## Arbeitsschritte
a. Gegen welche Mannschaft setzte sich der 1. FC Lok Leipzig laut dem Textauszug über das Halbfinale von 1987 im Elfmeterschießen durch?
b. Gib aus dem Textauszug über Lok Leipzig die Passage von „Als Lok Leipzig“ bis einschließlich „ganze Nation berauschte.“ wortgetreu wieder.

## Textauszug
▼▼▼

Als Lok Leipzig einmal die ganze DDR berauschte
Leipzig / Lesedauer: 6 min

Thomas Krause
Das Klackern der Fußballschuhe, das gleißende Flutlicht im Leipziger Zentralstadion, die schwarze Wand aus Tausenden von Zuschauern – Hans-Ulrich Thomale hat den Beginn dieses Jahrhundert-Abends noch genau vor Augen, so, als wäre es erst gestern gewesen: „Es war unglaublich.“
Vor 35 Jahren, am 22. April 1987, warf der 1. FC Lok Leipzig im Halbfinale um den Europapokal der Pokalsieger die französische Starelf von Girondins Bordeaux im Elfmeterschießen aus dem Wettbewerb. Es war eines der aufregendsten Fußballspiele der DDR-Geschichte, ein irres Fußballspiel, ein Fußballspiel, an dem sich eine ganze Nation berauschte.

▲▲▲

## Angezeigte Daten
▼▼▼

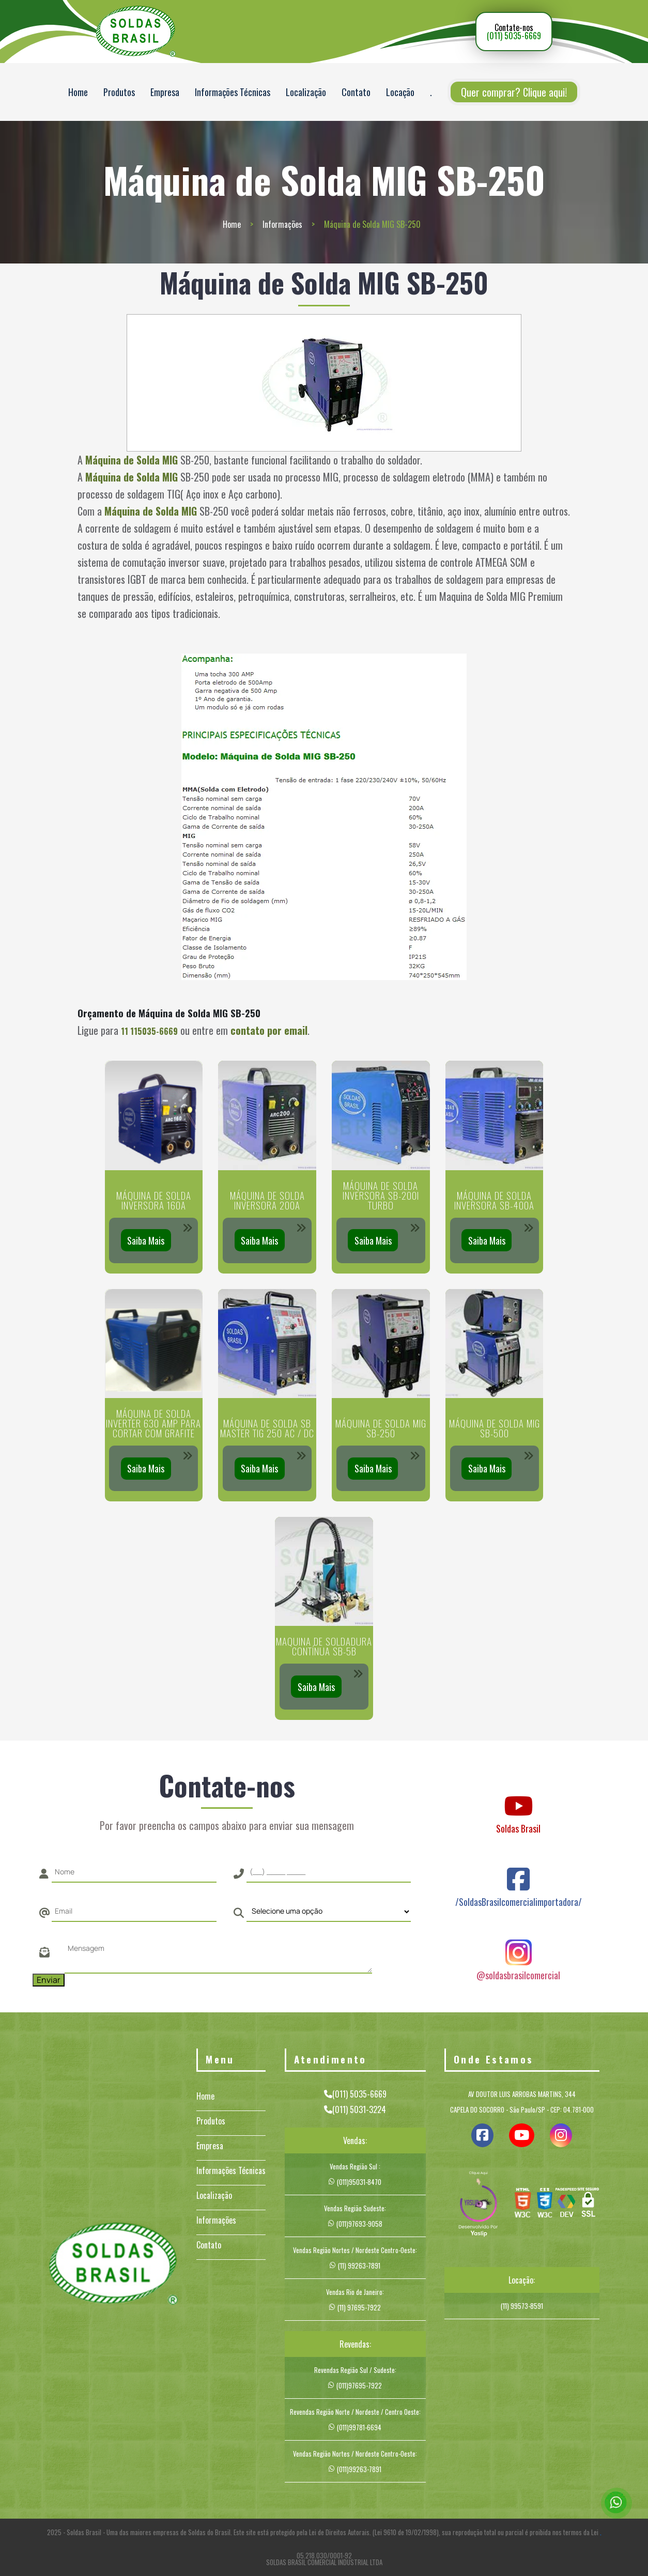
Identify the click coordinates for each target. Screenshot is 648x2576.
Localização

▲▲▲

## Antworten je Aufgabe
a. Gegen die französische Mannschaft Girondins Bordeaux.

b.
Als Lok Leipzig einmal die ganze DDR berauschte
Leipzig / Lesedauer: 6 min

Thomas Krause
Das Klackern der Fußballschuhe, das gleißende Flutlicht im Leipziger Zentralstadion, die schwarze Wand aus Tausenden von Zuschauern – Hans-Ulrich Thomale hat den Beginn dieses Jahrhundert-Abends noch genau vor Augen, so, als wäre es erst gestern gewesen: „Es war unglaublich.“
Vor 35 Jahren, am 22. April 1987, warf der 1. FC Lok Leipzig im Halbfinale um den Europapokal der Pokalsieger die französische Starelf von Girondins Bordeaux im Elfmeterschießen aus dem Wettbewerb. Es war eines der aufregendsten Fußballspiele der DDR-Geschichte, ein irres Fußballspiel, ein Fußballspiel, an dem sich eine ganze Nation berauschte.